Já a segunda etapa de ação do Mounjaro aborda o controle de apetite. “Os receptores de GIP e GLP-1 também estão presentes em várias regiões do cérebro, relacionadas ao controle do apetite, da saciedade e do gasto energético. Com isso, o medicamento ajuda a regular os centros de recompensa que nos motiva a buscar o que dá prazer e assim melhora o comportamento alimentar, o que pode levar à perda de peso”, ressalta Alessandra.
Doenças crônicas em evolução
A chegada do Mounjaro ao mercado brasileiro é mais um capítulo importante para promover novos horizontes de combate ao avanço da diabetes e obesidade. Segundo a Sociedade Brasileira de Diabetes (SBD), o país possui cerca de 20 milhões de pessoas portadoras da doença, o que corresponde a mais de 10% da população, e com projeções de crescimento de novos casos para os próximos anos.
Em relação à obesidade, o quadro é semelhante. Conforme dados da pesquisa Vigitel 2023, 24,3% dos adultos no Brasil são obesos – 1 a cada 4 no país. Até 2030, esse porcentual pode chegar a 30%, de acordo com o Atlas Mundial da Obesidade 2022.
Acessibilidade: o grande desafio
Além do lançamento do Mounjaro, o mercado vem se empenhando em novas opções de medicamentos para incrementar o leque de opções disponíveis para os brasileiros. Por exemplo, a queda da patente da semaglutida está prevista para ocorrer em 2026 e existem laboratórios já trabalhando em versões genéricas do Ozempic. Há também anúncios sobre a produção de opções a base de liraglutida, princípio ativo do Saxenda, com foco em obesidade e diabetes.
Alessandra Rascovski aponta que ainda há um longo caminho de expansão do uso desses fármacos no Brasil. “O valor elevado ainda é um fator dificultador de democratização do acesso desses medicamentos para a população em geral, além deles não estarem disponíveis na rede pública de saúde.
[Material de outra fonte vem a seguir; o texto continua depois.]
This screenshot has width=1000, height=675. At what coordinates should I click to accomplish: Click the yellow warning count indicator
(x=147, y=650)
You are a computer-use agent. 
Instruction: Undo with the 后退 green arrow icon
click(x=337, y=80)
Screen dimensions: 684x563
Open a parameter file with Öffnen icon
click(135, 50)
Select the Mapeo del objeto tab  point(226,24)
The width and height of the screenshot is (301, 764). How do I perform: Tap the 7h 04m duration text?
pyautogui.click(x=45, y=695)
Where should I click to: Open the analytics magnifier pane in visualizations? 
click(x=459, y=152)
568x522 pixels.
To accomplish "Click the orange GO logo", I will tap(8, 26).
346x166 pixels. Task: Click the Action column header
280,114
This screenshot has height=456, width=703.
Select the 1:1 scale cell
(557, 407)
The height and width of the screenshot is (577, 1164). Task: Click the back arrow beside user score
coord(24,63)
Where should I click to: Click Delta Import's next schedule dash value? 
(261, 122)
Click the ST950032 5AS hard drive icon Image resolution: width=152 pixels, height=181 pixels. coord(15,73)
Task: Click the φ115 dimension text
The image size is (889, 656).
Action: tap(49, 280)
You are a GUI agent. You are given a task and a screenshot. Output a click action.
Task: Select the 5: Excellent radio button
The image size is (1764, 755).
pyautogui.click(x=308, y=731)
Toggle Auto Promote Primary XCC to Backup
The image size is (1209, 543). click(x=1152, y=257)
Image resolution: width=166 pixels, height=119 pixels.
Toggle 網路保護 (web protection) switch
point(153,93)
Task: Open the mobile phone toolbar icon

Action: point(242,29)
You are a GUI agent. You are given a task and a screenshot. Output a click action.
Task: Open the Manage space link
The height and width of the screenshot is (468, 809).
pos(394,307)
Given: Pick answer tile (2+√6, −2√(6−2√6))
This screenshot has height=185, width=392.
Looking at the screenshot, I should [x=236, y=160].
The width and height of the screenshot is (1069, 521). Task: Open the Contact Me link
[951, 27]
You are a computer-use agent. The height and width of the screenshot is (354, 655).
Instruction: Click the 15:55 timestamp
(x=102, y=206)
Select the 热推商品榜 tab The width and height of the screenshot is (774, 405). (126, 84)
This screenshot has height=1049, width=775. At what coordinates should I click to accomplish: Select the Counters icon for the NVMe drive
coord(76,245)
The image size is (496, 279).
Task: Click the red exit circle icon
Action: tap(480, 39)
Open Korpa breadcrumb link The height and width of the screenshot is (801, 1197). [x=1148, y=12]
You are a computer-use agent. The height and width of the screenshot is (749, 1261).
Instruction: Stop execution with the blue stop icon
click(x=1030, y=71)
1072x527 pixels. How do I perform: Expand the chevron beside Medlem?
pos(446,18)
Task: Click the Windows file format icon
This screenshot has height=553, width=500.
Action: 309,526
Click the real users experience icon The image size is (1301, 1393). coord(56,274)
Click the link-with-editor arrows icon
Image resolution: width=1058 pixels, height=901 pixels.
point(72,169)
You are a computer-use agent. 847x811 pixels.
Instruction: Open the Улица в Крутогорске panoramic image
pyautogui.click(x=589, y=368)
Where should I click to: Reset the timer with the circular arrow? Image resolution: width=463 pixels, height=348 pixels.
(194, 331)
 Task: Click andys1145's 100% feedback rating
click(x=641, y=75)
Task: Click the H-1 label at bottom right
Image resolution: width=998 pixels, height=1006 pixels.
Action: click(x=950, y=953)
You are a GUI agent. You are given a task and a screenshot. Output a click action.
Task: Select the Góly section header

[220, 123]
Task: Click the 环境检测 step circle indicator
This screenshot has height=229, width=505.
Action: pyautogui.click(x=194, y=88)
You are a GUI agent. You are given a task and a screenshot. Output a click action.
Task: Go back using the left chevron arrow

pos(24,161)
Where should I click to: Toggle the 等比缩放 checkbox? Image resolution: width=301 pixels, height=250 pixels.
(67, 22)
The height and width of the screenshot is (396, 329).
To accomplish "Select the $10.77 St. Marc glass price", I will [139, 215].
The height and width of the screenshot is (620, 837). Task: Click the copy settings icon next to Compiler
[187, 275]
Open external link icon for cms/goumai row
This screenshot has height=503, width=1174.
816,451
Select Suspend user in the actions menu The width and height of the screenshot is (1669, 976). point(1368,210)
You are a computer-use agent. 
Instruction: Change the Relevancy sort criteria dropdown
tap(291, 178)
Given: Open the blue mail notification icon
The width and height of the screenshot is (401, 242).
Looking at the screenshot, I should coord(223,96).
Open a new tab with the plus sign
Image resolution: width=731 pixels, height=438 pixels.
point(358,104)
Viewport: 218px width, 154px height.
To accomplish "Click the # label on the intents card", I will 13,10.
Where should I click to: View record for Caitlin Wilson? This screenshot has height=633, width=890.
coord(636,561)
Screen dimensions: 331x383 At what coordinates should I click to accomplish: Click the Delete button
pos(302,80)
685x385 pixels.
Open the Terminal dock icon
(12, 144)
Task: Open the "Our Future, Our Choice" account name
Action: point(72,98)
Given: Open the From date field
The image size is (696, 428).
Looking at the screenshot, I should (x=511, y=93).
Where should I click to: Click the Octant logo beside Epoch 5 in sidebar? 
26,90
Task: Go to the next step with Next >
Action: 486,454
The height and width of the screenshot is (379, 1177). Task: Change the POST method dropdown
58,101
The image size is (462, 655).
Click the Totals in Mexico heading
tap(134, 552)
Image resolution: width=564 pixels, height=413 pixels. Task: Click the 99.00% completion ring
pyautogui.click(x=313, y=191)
É preciso apostar em políticas públicas, com a adoção de tratamentos mais modernos no SUS, para que a maioria dos cidadãos tenha condições de utilizá-los tanto para o controle da diabetes quanto para a perda de peso”.
Outro aspecto mencionado por Alessandra é a importância do uso desses medicamentos para pacientes que não conseguem emagrecer somente com controle de alimentação e mudança de estilo de vida. “Vale lembrar que a obesidade, assim como a diabetes, é uma doença crônica recidivante, que muitas vezes não pode ser tratada somente com mudança de hábitos. Ainda precisamos evoluir muito nesse olhar, tirando a culpa do colo do paciente e entendendo que há outros fatores envolvidos, sendo a medicação uma importante aliada para ajudar na perda de peso”, conclui.